If a horizontal crack appears where the foundation wall meets the basement floor, it’s not a structural problem, but it should be sealed.
Because basement floors are poured after the walls are poured, the concrete where they meet doesn’t always bond completely—and this is a
common spot for a crack to appear when the house settles. The crack can be up to ½ inch wide and it still doesn’t pose a problem other than letting in moisture, smells, and gasses. Repairing a foundation crack of this nature is similar to repairing other non-structural cracks: Fill it with a caulk suitable for use on concrete. If a crack between the wall and floor exceeds ½ inch (some can be two inches wide or more inches wide), call a foundation contractor who can fill it by injecting an expanding epoxy.
If water is seeping through a crack, seal the crack and divert the water.
Basements and crawl spaces are normally damp because they’re located below grade (yard level). But when water—not just moisture—actually seeps through a crack, it poses an increased risk of mold and mildew growth. While the crack should be sealed as described above, it’s even more important to keep water away from the foundation wall. This can be done by removing foundation plantings, installing guttering and downspouts, and adding soil to the yard along the foundation in order to create a two percent or more slope away from the house that allows water to run away from the foundation.
If a foundation wall crack is wider than ½-inch, have a pro take a look.

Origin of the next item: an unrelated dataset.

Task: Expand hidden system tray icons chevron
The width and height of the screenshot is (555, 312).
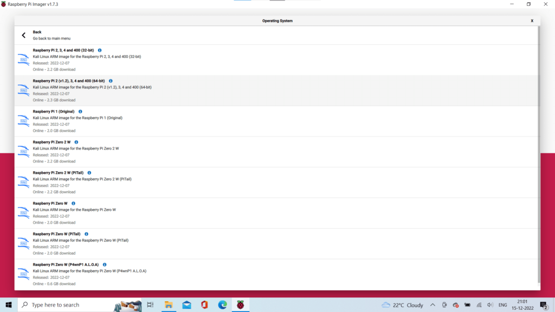Action: [433, 305]
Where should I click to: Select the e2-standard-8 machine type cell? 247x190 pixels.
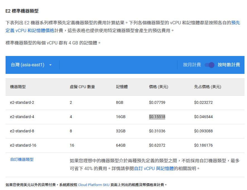coord(22,131)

Although many larger cracks may still turn out to be harmless, it’s a good idea to have a foundation contractor or a structural engineer inspect the foundation to check for structural problems. Repairing a foundation crack wider than ½-inch may well be a DIY task, but on the off-chance that the crack is due to something more serious, a professional opinion should be sought first.
If a large crack accompanies a bulge in a foundation wall, it indicates a structural problem.
Foundation walls are reinforced with steel to keep them from moving. In areas with clay soil, the clay can swell when it becomes wet and put intense lateral (hydrostatic) pressure on the wall, pushing it inward. This is a major problem, and a foundation contractor should be consulted. If the bulge is slight, it might be difficult to see, but you can hold a long straightedge, such as a six-foot level, along the wall to determine whether the area with the crack is bulging. Even a slight bulge that accompanies a crack is cause for concern and a pro should take a look.
If a crack is horizontal, it presents more of a risk than a vertical or diagonal crack.
While any crack can be unsightly, vertical and diagonal cracks are usually the result of normal settling, and they can be treated as directed above. Like bulging walls, horizontal cracks are typically caused by hydrostatic pressure, and even if the wall isn’t bulging, it’s time to call in the pros. Stabilizing a foundation with structural problems can involve a number of different remedies, including excavation around the outside of the wall, hydraulic lifting, or underpinning the wall with steel, but only a foundation contractor will be able to assess the extent of the problem and offer a suitable remedy.